------ DATA PROVIDED

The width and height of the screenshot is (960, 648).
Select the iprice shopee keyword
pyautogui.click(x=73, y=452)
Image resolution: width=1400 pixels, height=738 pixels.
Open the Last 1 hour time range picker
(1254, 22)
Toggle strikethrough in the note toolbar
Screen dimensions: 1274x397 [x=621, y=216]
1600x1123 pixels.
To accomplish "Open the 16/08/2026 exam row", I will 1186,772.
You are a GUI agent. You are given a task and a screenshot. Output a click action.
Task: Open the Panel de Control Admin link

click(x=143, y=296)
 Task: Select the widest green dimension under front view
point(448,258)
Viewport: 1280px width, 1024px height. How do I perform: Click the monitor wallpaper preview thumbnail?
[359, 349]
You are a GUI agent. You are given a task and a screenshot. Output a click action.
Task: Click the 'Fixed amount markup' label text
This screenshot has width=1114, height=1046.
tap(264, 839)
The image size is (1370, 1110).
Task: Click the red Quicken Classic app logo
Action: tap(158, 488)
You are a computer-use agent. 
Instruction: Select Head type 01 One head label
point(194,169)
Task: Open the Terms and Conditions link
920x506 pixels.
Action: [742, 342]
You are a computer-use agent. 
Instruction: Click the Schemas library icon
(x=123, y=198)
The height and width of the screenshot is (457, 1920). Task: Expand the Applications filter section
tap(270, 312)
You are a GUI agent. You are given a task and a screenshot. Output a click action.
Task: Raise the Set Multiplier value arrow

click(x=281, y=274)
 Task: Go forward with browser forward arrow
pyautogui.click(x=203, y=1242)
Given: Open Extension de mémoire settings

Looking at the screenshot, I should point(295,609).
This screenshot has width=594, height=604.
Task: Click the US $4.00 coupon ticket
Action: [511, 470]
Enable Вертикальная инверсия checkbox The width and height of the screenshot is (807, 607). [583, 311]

------------

*EXERCISE DETAILS:* What you write should match, character for character, the lines from the one with "Given: Open Extension de mémoire settings" to the end of the data, both included.

*ANSWER FOR THIS EXERCISE:*
Given: Open Extension de mémoire settings

Looking at the screenshot, I should point(295,609).
This screenshot has width=594, height=604.
Task: Click the US $4.00 coupon ticket
Action: [511, 470]
Enable Вертикальная инверсия checkbox The width and height of the screenshot is (807, 607). [583, 311]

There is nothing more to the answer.